Podium Presentation in Room 2 on Thursday at 11:20 (Chair: Richard Drake)
Authors: Jianhui Zhu (1), Junfeng Huang (2), Jie Zhang (1), Zhengwei Chen (2), Yu Lin (1), Gabriela Grigorean (1), Lingjun Li (2), Amit G. Singal (3), Neehar D. Parikh (1), David M. Lubman (1)
Introduction: Nonalcoholic steatohepatitis (NASH) is the most severe type of nonalcoholic fatty liver disease and has become a leading cause of hepatocellular carcinoma (HCC). Patients with NASH often present with obesity, making ultrasound screening more difficult. We lack adequate methods of surveillance for the early detection of HCC in patients with NASH. Site-specific glycopeptide analysis using mass spectrometry provides a great opportunity in discovery of cancer-related glyco-markers to aid in early detection of cancer. Serum haptoglobin (Hp), containing 4 N-glycosylation sites, has been demonstrated as a reporter molecule for aberrant glycosylation in the development of HCC. However, Hp N-glycosylation profiling and diagnostic performance in NASH-related HCC have not been well studied.
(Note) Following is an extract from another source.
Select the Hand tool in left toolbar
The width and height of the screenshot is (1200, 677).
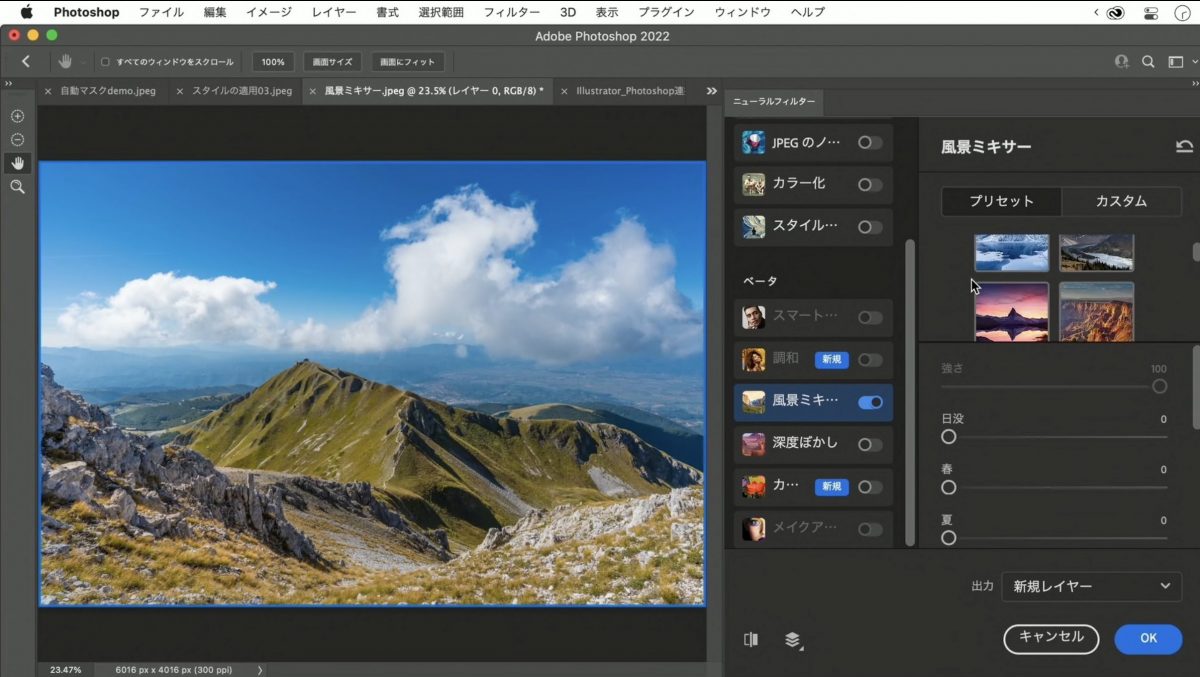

Objective: The objective of this study is to characterize site-specific N-glycan heterogeneity of serum Hp in NASH-related HCC versus cirrhosis patients for evaluation of the utility of Hp N-glycopeptide markers for early diagnosis of HCC in patients with NASH.
Methods: In total, 70 NASH patients (37 HCC and 33 cirrhosis cases) were analyzed, with Hp purified from 20 μL of serum in each patient, and 140 mass spectrometry (MS) data were collected using an LC-EThcD-MS/MS-based workflow. The workflow enables differentially quantitative determination of the microheterogeneity of site-specific N-glycopeptides in serum Hp between disease groups, which includes: 1) trypsin/GluC digestion and glycopeptide enrichment, 2) LC-EThcD-MS/MS analysis of glycopeptides on an Orbitrap Lumos mass spectrometer (Thermo), and 3) Data quantitation using Byologic and Byos softwares (Protein Metrics), where Byos is a novel data quantitation platform to integrate the quantitative results from a large data set, in this case 140 MS/MS data.
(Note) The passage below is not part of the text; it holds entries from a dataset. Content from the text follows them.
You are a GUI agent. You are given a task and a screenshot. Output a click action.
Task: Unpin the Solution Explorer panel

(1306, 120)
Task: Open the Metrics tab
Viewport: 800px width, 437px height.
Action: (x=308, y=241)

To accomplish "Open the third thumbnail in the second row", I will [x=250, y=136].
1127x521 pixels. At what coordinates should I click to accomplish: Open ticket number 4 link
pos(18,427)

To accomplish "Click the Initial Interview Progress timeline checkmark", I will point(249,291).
Results: Differential quantitative analysis revealed 5 significantly overexpressed N-glycopeptide at sites N184 and N241 in NASH HCC compared to cirrhosis (p<0.05). Evaluation of the diagnostic performance of the selected glycopeptide markers showed that the N-glycopeptides at sites of N184 and N241 bearing a mono-fucosylated tri-antennary glycan A3G3F1S3 had the best diagnostic performance (AUC=0.733 and 0.775, respectively) in distinguishing early NASH-related HCC from cirrhosis. When combined with AFP, the two panels improved the sensitivity of 59% in AFP alone to 73% for early detection of NASH-related HCC. Moreover, the N-glycopeptide at site N241 containing a mono-fucosylated tetra-antennary glycan A4G4F1S4 can significantly improve the sensitivity for AFP-negative HCC patients from 61% to 73%, suggesting that it could serve as a promising marker for monitoring AFP-negative HCC patients.
Conclusions: This noninvasive biomarker assay contributes a potentially useful tool for discovering new glyco-markers for early detection of NASH-related HCC.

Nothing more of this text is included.